The Making of “Stay in the Pool” – Part 3 of 3

…continued from Part 2 of 3

Last-Minute Breakthrough

At the end of the workday Monday, I had decided to record the vocals one last time before returning the microphone and accessories to the studio. The decision paid off. The hard work I did on the vocals the previous night had left me with good muscle memory for how to sing the parts, and it took no more than 45 minutes to end up with my best vocal take, the one that is on the final recording. I then packed up the microphone accessories to return to the studio across town. When I got there, Dave said, “Great! Where’s the mic?” Turns out, I hadn’t packed the mic in the bag with the accessories, so it would take one more round trip to straighten that out. I was positively exhausted, but glad I’d made good on my commitment to return everything.

In the Mix

The next morning, I exported the tracks from my Mac for Dave to add to the mix of the song. He set about mixing the tracks to a pleasing effect reminiscent of a Phil Spector production – bright, with vocal layers mingling nicely with many layers of instruments and textures. I imagined a splashing sound effect to introduce the tune, and Dave obtained that splash that you hear right at the beginning of the track.

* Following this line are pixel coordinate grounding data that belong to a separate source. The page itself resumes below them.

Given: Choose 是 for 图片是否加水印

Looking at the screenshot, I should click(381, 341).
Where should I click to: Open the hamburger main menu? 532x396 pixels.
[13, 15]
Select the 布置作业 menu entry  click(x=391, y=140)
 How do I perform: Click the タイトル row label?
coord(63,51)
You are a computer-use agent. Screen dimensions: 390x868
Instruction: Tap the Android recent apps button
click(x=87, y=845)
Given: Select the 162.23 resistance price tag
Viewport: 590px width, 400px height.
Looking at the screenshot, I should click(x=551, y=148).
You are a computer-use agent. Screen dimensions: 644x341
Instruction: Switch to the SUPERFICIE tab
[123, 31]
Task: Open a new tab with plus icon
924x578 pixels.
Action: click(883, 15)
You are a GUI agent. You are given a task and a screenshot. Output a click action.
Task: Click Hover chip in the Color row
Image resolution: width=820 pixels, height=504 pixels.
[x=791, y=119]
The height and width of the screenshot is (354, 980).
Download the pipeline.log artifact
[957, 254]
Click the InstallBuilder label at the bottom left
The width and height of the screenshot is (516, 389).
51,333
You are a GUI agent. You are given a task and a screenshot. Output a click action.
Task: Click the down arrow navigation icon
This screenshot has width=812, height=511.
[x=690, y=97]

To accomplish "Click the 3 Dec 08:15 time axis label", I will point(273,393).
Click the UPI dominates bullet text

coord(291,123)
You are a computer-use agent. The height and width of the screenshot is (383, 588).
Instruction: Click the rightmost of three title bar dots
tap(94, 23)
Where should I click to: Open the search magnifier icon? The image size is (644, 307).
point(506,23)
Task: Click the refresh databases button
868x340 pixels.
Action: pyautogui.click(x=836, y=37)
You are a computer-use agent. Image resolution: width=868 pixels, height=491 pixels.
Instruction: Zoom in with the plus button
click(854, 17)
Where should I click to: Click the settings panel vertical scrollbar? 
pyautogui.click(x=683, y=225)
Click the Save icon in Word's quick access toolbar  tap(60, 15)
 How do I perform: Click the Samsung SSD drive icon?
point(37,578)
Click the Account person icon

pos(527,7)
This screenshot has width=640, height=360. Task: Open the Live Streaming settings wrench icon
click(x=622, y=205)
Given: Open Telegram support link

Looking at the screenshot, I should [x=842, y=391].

It took a few passes back and forth between Dave and myself by e-mail to review and perfect the mix, with my providing minor critiques along the way. The thinking was, this is a hit summer anthem in the making, which will be played on radio for generations of kids, so we need to make it a full realization of its potential – not necessarily every-hair-in-its-place perfect to the point where it’s sterile – but fully realized to the point where I’d have no regrets when listening to the finished track 10 years from now.

And Finally, a Master

When we arrived at the moment where I felt the recording lived up to its full potential, we passed the track along to Scott Anthony at the Viewing Room studio to make the final mix truly ready for radio, through a process called “mastering.” This process helps smooth out some of the little inconsistencies that crop up when several instruments and vocals are in the same mix – little “pop” sounds can be introduced into the mix that are removed in the mastering process. Choices about where the song gets louder or softer are finalized. The tone of the song is adjusted if it needs to be more of a “bright” or “round” tone.  If minor enhancements in the sound effect can bring a sparkle to the finished recording, the mastering engineer can add them. All records released by famous artists go through the mastering process and if you want your music to sound like it belongs on the radio if played before or after a famous artist, you need your recordings mastered too.

Here is the result of the mastered recording: 

A Work of Art


Original photo before cropping

Since we were on such a tight schedule to release “Stay in the Pool,” we didn’t have the luxury of requesting a custom-drawn illustration as with our previous three releases. We would have to choose an existing piece of artwork to which we could buy the rights. I began searching for illustrations of kids in the pool. They were mostly reminiscent of Microsoft Office clipart, but I shared the best of the bunch with Amy, who believed we needed to go in another direction. She asked, “How about a dog in the pool?” Brilliant! I set about a search for such an image, and the photos were really striking. I ended up buying a license to use Mike Tan’s wonderful photo of a golden retriever swimming.

We cropped it to the standard square shape for CD covers and added our titles. And the rest, as they say, is history!

Overall, the making of “Stay in the Pool” was a very intense and wonderful experience that brought the family and the band closer together – an all-out effort to bring to life a moment of inspiration in the same summer as the idea “came bubbling to the top!” Now, you can enjoy this summer anthem while the days are still long and hot and the pool still keeps calling out to you and your kids!

What moments of inspiration have you had that required an immediate and all-out effort to fully realize them in a short amount of time? What creative endeavors have brought your family or friends closer together? How do you know when a creative project you feel strongly about is complete to its full potential, whether or not it’s “perfect?”